The show takes place before a studio audience, most of whom appear transfixed and charmed as Torres brings scraps of paper to life by describing them as players in a “Flintstones” episode, conjuring up a deep-seated conflict between Fred and Betty that we never knew existed … until now.
Torres’ specialty is projecting complicated feelings, relationship traumas, self-esteem issues and failed career tracts on his subjects, and his targets on the comedy special range from a weathered McDonald’s Happy Meal toy to a piece of bent wire to a couple of Ferrero Rocher chocolate orbs.
Sometimes he tells stories of his own childhood as a boy who performed rituals on damaged toys, transferring their souls to a new “vessel,” or as an immigrant who does what he does onstage because “no one else wanted the job.”
The special’s minimalist-meets-space-age-modern set — clear Plexiglas, neon swipes and white Formica — was designed by his mother and sister. They also designed his weird translucent plastic shoes.

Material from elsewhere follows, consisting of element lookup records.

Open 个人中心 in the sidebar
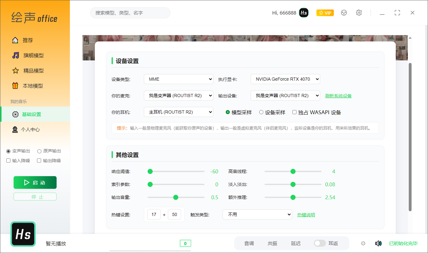The width and height of the screenshot is (428, 253). (x=30, y=130)
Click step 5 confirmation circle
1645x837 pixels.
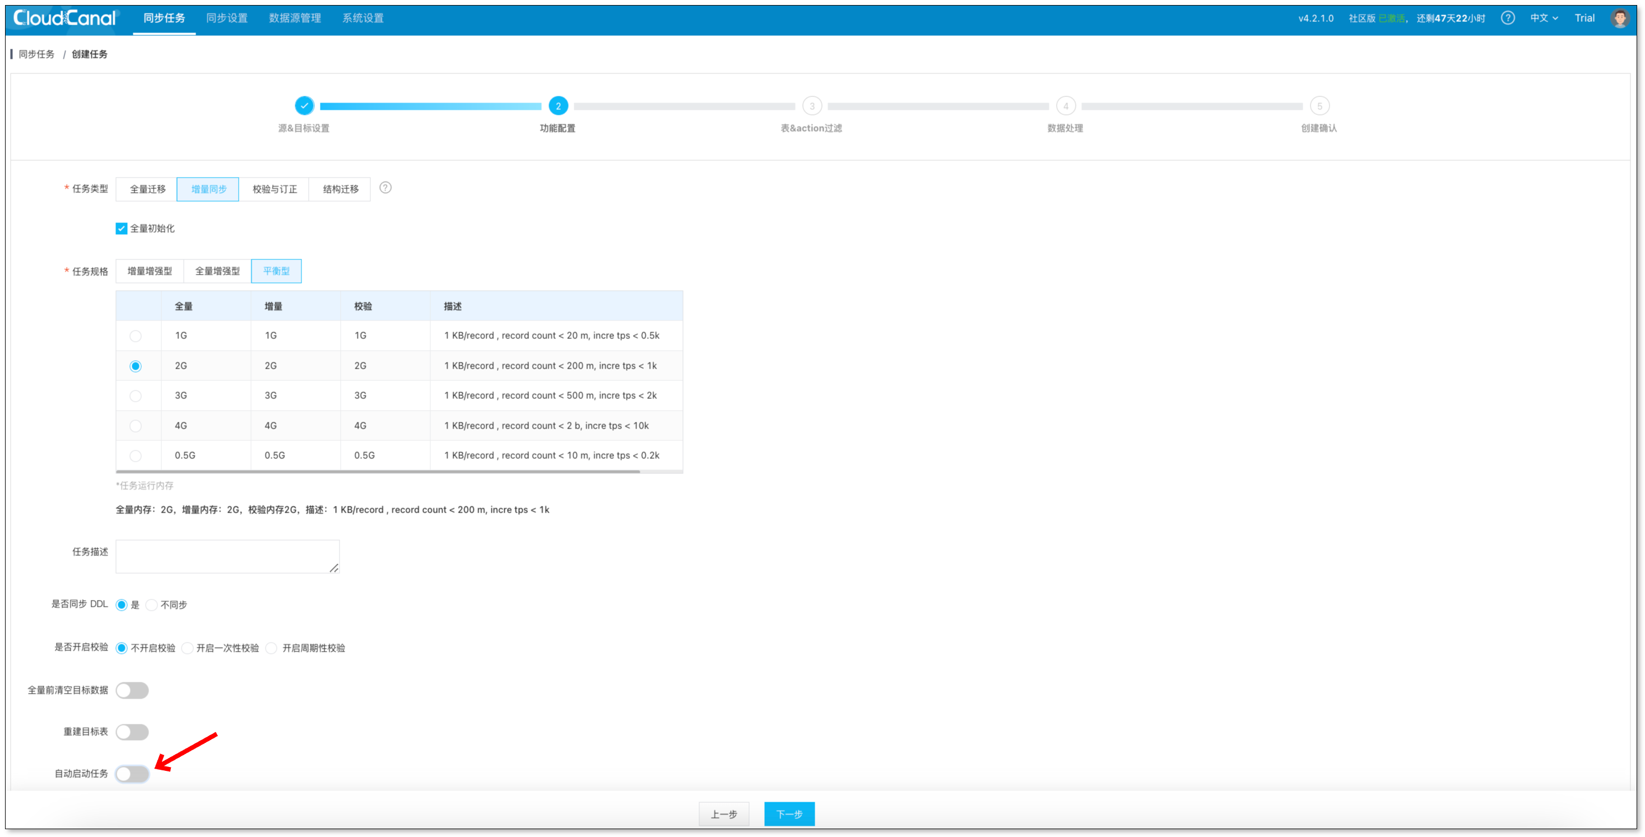tap(1319, 106)
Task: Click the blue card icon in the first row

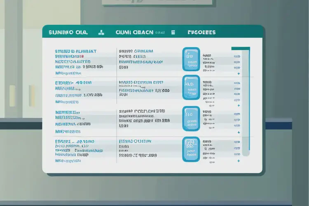Action: click(191, 59)
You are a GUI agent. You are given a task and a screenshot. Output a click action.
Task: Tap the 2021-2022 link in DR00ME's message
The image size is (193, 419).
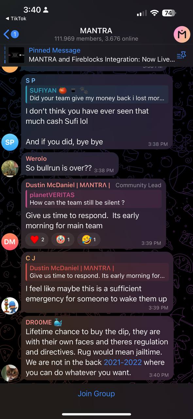pos(123,362)
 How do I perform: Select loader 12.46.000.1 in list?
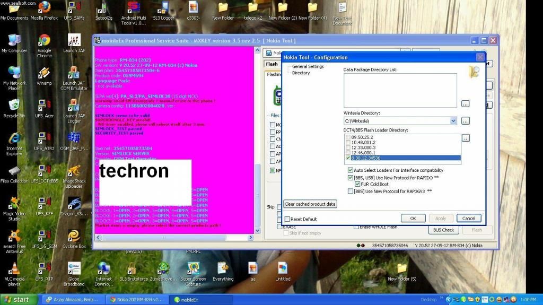(363, 153)
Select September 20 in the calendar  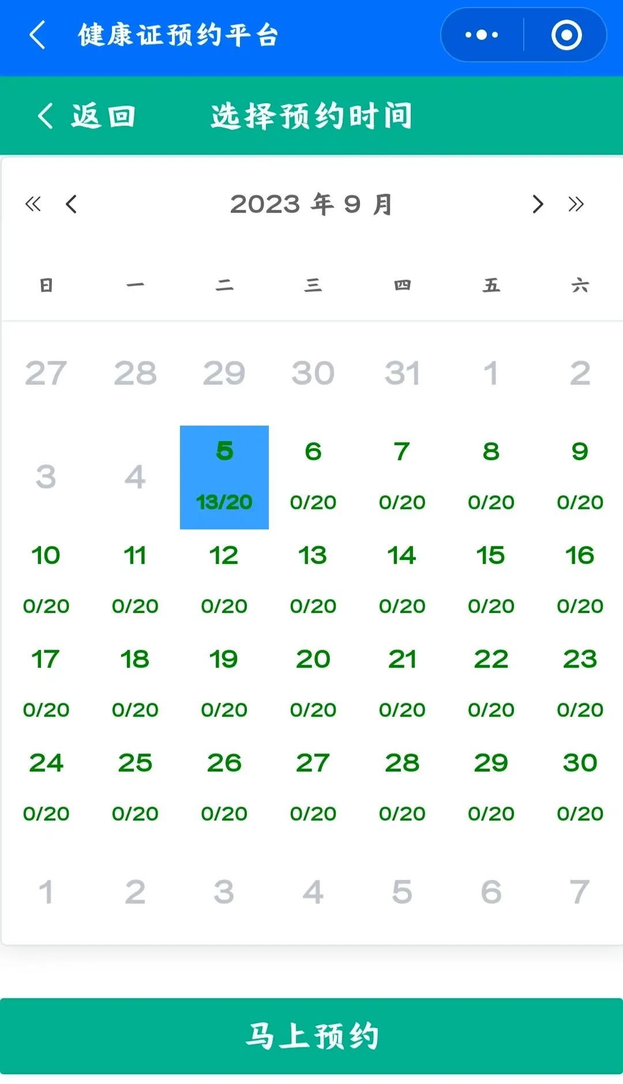tap(313, 684)
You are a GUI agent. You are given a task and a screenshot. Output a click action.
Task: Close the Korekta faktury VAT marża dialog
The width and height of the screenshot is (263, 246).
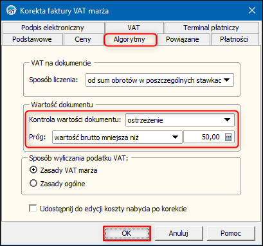(251, 10)
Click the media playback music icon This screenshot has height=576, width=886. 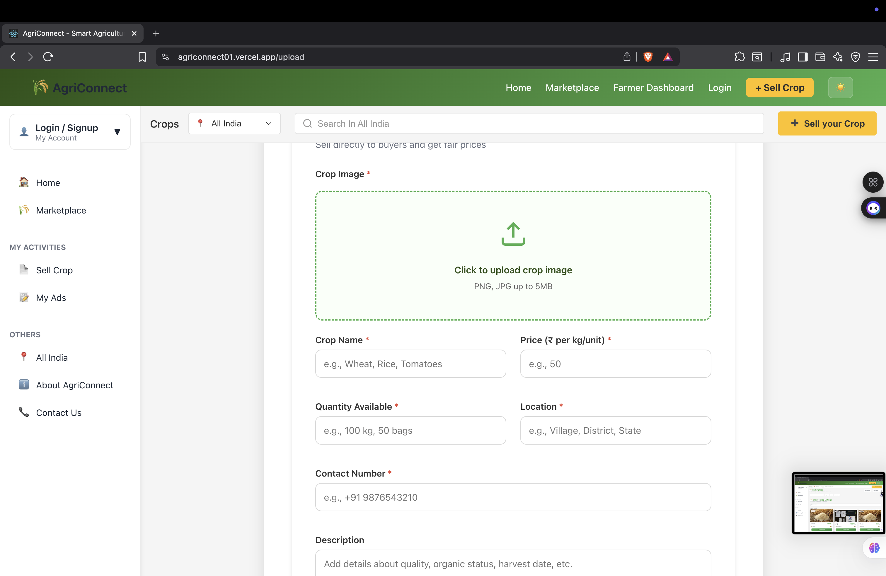[785, 57]

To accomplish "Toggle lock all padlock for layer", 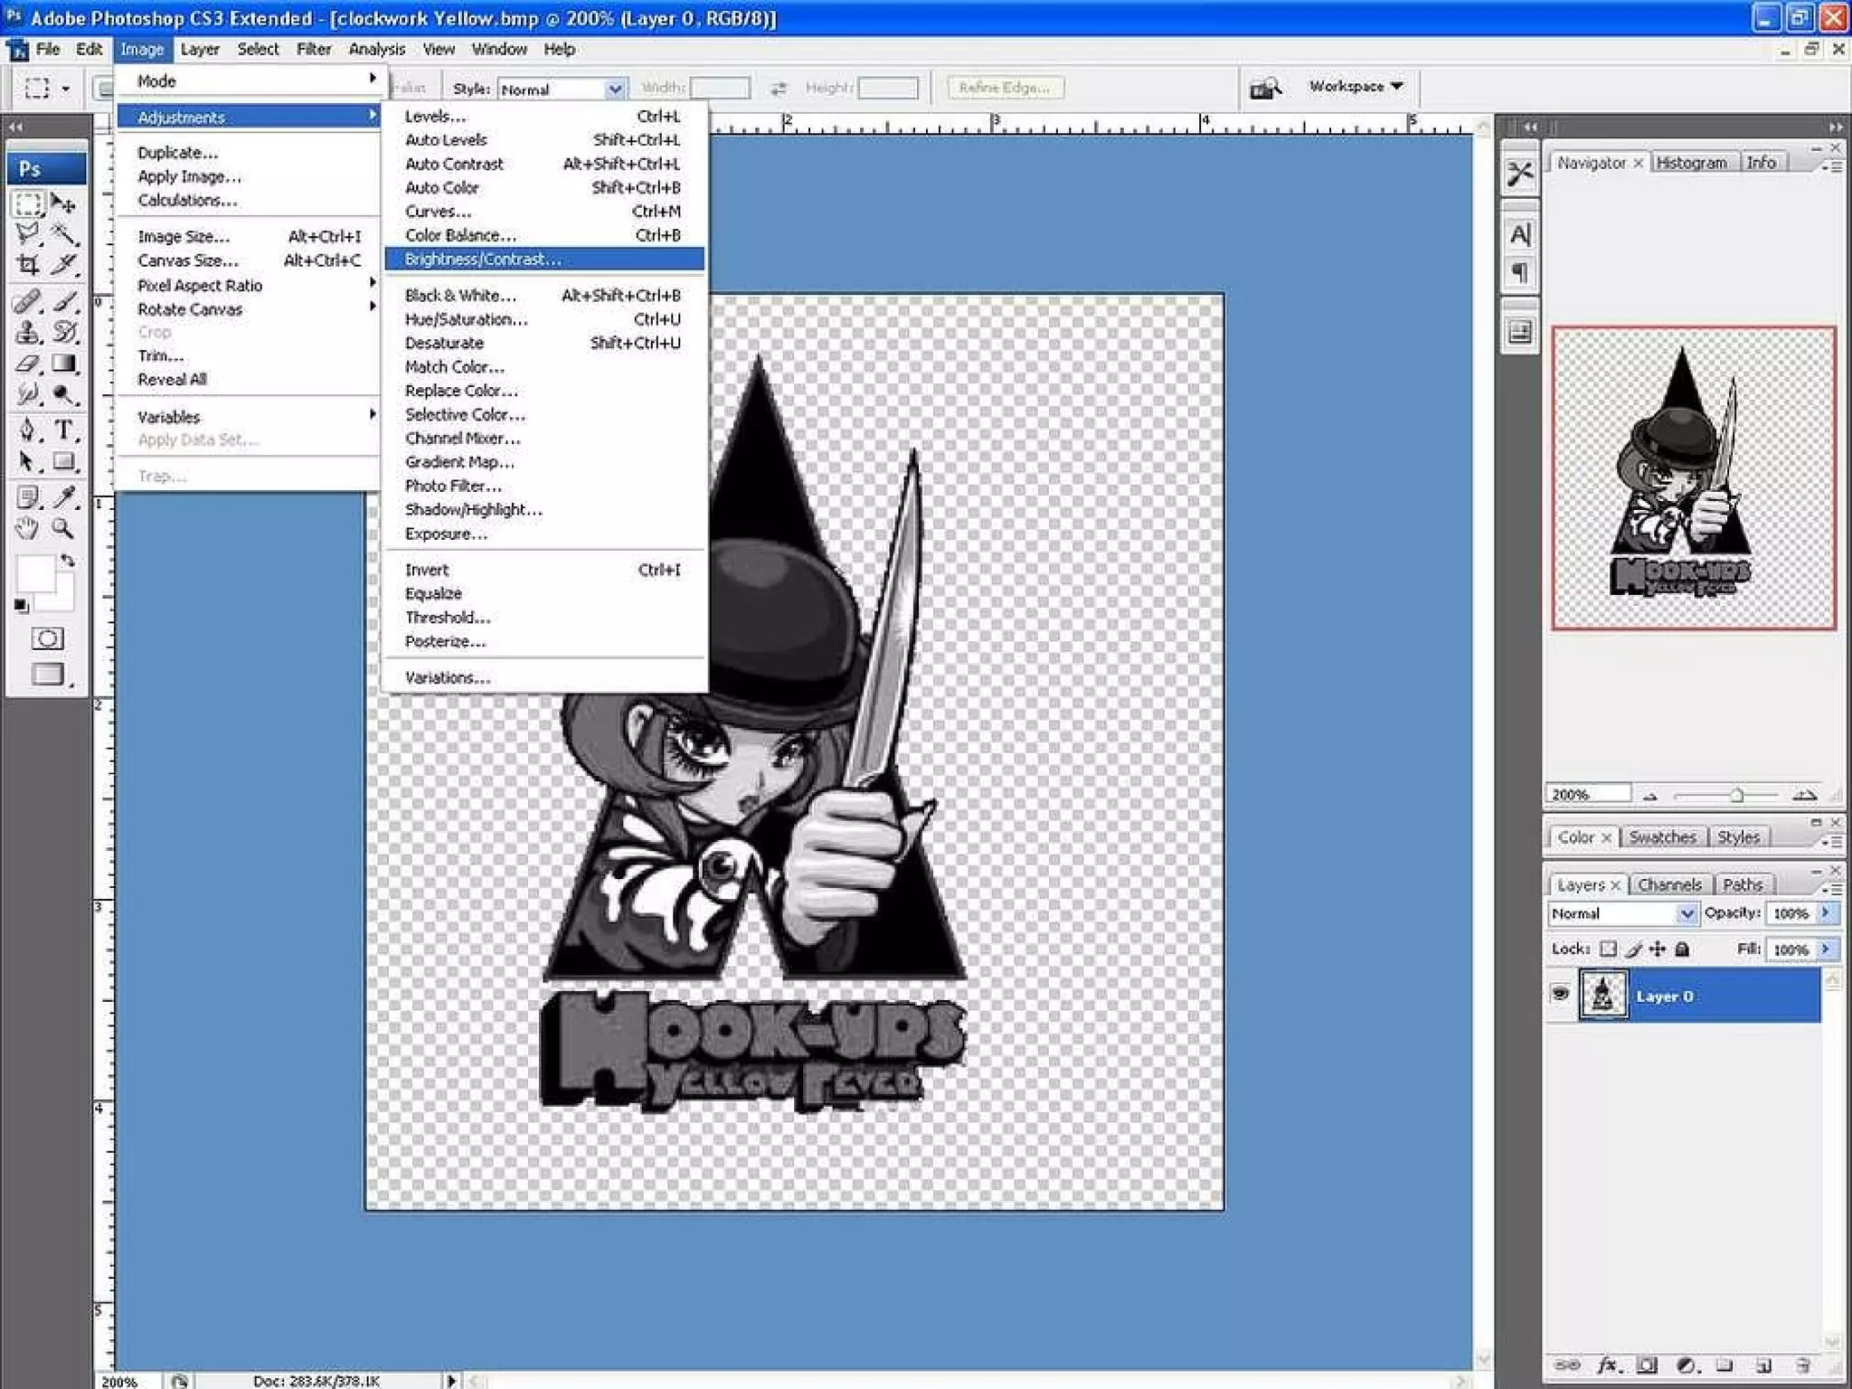I will point(1682,949).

Other contributors to the show include Lin-Manuel Miranda, who provides the Spanish-speaking voice of the cactus; Ryan Gosling as the Blue Penguin; and Emma Stone as the Shoe. Each subject gets its own short breakout video, where it ponders the purpose, or futility, of its existence.
Torres got his start in the Brooklyn comedy scene after emigrating to New York a decade ago. He began posting skits on YouTube and eventually broke through as a stand-up comedian, landing regular appearances on “The Tonight Show.” He joined “SNL’s” writing team two years ago, before co-creating “Los Espookys.”
In the quirky comedy series, which is inspired by “Scooby-Doo” (Torres talks about his love of cartoons throughout “My Favorite Shapes”), he plays the blue-haired Andres, heir to a chocolate fortune and part of a gang of misfits who arrange spooky happenings for paying customers.
They’re hired by a priest who needs to fake a successful exorcism in order to stay relevant among his younger rivals, and a mayor who hopes to boost tourism in his town with sudden sea monster sightings.
The performer’s multifaceted approach to comedy doesn’t exactly fit in one box, square, oval or cactus pot. “My Favorite Shapes by Julio Torres” is a great example of how this odd upstart is a master at spinning the mundane and morose into defiantly unique comedy.
Everything has a bittersweet back story in Torres’ world, even if it arrives mangled, on a conveyor belt. And all of it, no matter how sad, is funny.